Applied to smart apartments, CCPA has far reaching ramifications. Owners and operators, integrated software providers of property management systems (PMS), software and hardware providers and hybrids thereof, are all liable at minimal business thresholds. CCPA applies to all personal information that relates to, describes, is capable of being associated with, or could reasonably be linked, indirectly or directly, with a consumer or household, sometimes referred to as PII (personally identifiable information).

The data delivered from the devices referenced herein and to the parties above most certainly applies. California consumers have the right to request erasure and deletion of data collected from the consumer at each level of collection (but not collected from third-parties). Some exceptions exist, a few of which directly align with the stated intent of smart apartment providers, for instance, detecting security incidents.

Additionally, companies are required to inform consumers as to the categories and purposes of information collected at or before collection and give consumers the right to receive their information upon request. While consumers have a right to opt out of having their data sold, CCPA does not go so far as to allow the opt out of collection.

For smart apartment providers, these obligations shouldn’t create onerous burdens, as end user license agreements, terms of service, and privacy agreements are made available in app opt-in. To best serve wary residents, multiple opt-out options (some required by CCPA) and darkened data for occupied units are absolute necessities, if a step beyond.

Data privacy without data security?

Finally, there can be no guarantee of data privacy without data security. While CCPA includes a duty to implement and maintain reasonable security procedures and practices, owners and operators should push providers on details.

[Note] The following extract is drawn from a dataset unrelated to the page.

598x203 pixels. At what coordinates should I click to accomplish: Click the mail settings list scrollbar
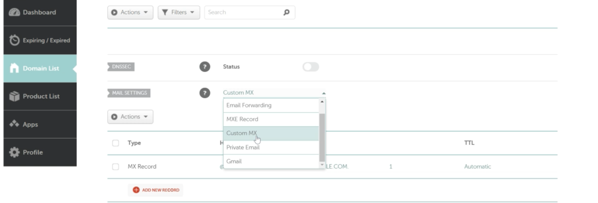point(322,136)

California is in the early stages of grappling with the challenges of our intensely connected world with SB-327 as well, a bill that requires manufacturers of connected devices to equip those devices with reasonable security features. This should be regarded by PropTech companies as an harbinger of legislation to come and expand, and not an endpoint.

Recommended steps for owners and operators include requesting geographically relevant policies, which ideally are applied ubiquitously regardless of the geography. Requesting SOC2 (service organization controls) compliance reports and assessments makes certain that service providers are protecting and ensuring the accuracy of their clients’ information.

The five areas that SOC 2 focuses on (Trust Services Criteria) are privacy, security, availability, processing integrity, and confidentiality. These are helpful if the owner or operator is capable of digesting those reports meaningfully. Also important to data security assessments are a security overview walkthrough, penetration testing results (with redacted exact vulnerabilities), and static code review results.

These are starting standards and while yet to be enacted by legislatures, can provide that ounce of prevention to owners and operators today, before an incident occurs. The bad actor scenarios of single-family stories on the nightly news become 300x greater per building under the wrong multifamily circumstances.

Wise PropTech companies will act in absolute compliance and with transparency with regards to their data usage and sale and optimally avoid any plan that includes selling data as part of their valuation strategy. The wise real estate owners and operators investing in the companies or the technology will know, or learn, the difference.